1914 December

2nd The St. Louis Terriers sign pitcher Eddie Plank, who 21 games during the season, released after the A’s 4-game loss in the World Series.

4th  Walter Johnson accepts a $6,000 bonus from the FL Chicago Whales and signs a three-year contract for $17,500 per year. Clark Griffith threatens to take Johnson to court, claiming he has paid Johnson for the reserve option in his contract. AL Prexy Ban Johnson asserts that Johnson was on the market and is “damaged goods,” worth getting rid of. Griffith travels to Coffeyville, KS, to persuade his franchise player that the option clause is legal and binding. Two weeks later Griffith signs Johnson for 3 years at $12,500 per year and returns the bonus to the Feds.

6th Indoor baseball is a winter fad in some cities. In Chicago, $2,000 is raised at an indoor game for the benefit of the family of Jimmy Doyle, deceased former Chicago 3B.

7th  A’s ace Chief Bender, released by the A’s in October, signs a 2-year deal with the Federal League; he will be assigned to Baltimore. Bender was 17-3 this past season with the A’s, but will nearly reverse that, going 4-16.

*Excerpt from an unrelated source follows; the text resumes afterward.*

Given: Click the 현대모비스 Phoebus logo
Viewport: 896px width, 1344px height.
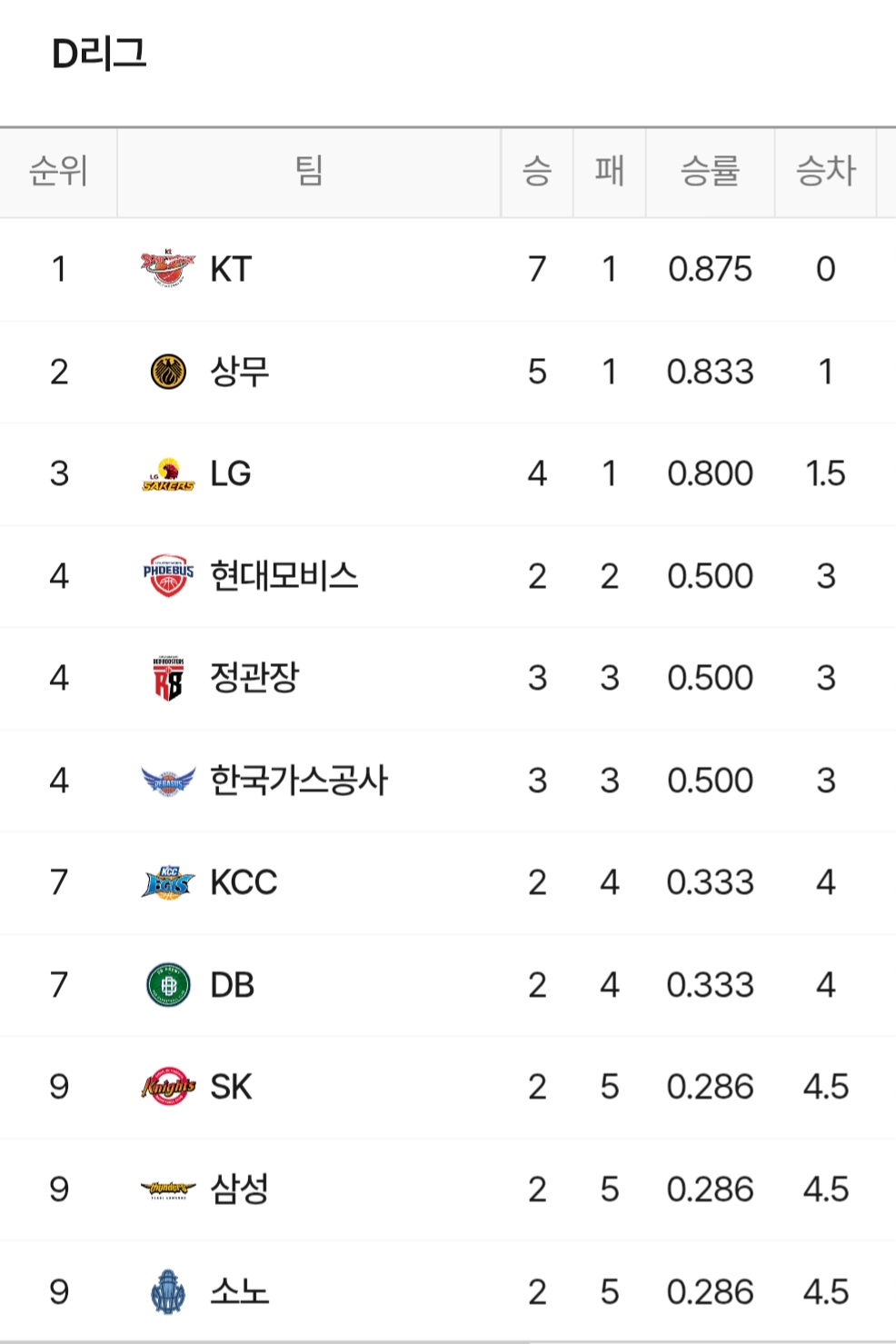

8th  After weeks of rumors, the bomb drops: Connie Mack sells 27-year-old Eddie Collins, generally regarded as the game’s finest position player, to the White Sox for $50,000. Collins signs a 5-year contract worth $75,000 and gets $15,000 as a signing bonus. The deal breaks up the A’s “$100,000 infield” and raises conjecture that Mack, too, will leave to manage the Yankees. Ban Johnson reportedly had a hand in the negotiations, sending the A’s star to counter the box office effect of the Chifeds signing Walter Johnson. Johnson first approached the Yankees who thought the $50,000 price tag excessive.

The NL votes to hold the 1915 player limit to 21 per team. They also create the disabled list (DL) which allows a player to be kept out of play for 10 days and another players substituted for him.

14th Former Giants mascot (and “pitcher”) Charlie “Victory” Faust is confined to the Western Hospital for the Insane. He will die there of pulmonary tuberculosis on June 15, 1915.

17th  Charles Comiskey pulls a surprise, reaching down to Peoria and naming Clarence “Pants” Rowland, scout and minor league executive, to manage his White Sox.

19th Washington manager Clark Griffith meets with Walter Johnson in KC and convinces the star to re-sign for $12,500, considerably less than his recent contract with the Chifeds, with the assurance that Griffith would convince the Washington management to spring for a bigger contract later. Washington will later sign Johnson to $16,000 a year for five years. Griffith gets $6,000 from Charles Comiskey to allow Johnson to repay his Chifed signing bonus.

26th The Phillies trade their star and captain Sherry Magee to the Braves for cash and two players to be named later. The two turn out to be Possum Whited and INF Oscar Dugey. Magee led the NL in hits, doubles, RBIs, and slugging percentage, while hitting .314. On the first day of spring training, 1915, in Macon, Georgia, Magee will step in a hole while shagging flies and break his collarbone. He’ll hit just .280 with 2 homers.

Jack Barry purchases the Worcester roller polo team. Roller polo is all the rage in New England, and large crowds turn out to see the games. Jack has much of his money tied up in business enterprises. (as noted by Norman Macht)

31st  Ban Johnson’s efforts to strengthen the New York Yankees succeed when he arranges the purchase of the team by Colonel Jacob Ruppert and Cap Huston for $460,000 from Bill Devery and Frank Farrell. After Detroit owner Navin refuses to let Hughey Jennings go, the new Yankee owners will name longtime Detroit pitcher Wild Bill Donovan as manager. Donovan was recently manager of Providence (IL) and was rumored to be Jennings’ eventual successor in Detroit.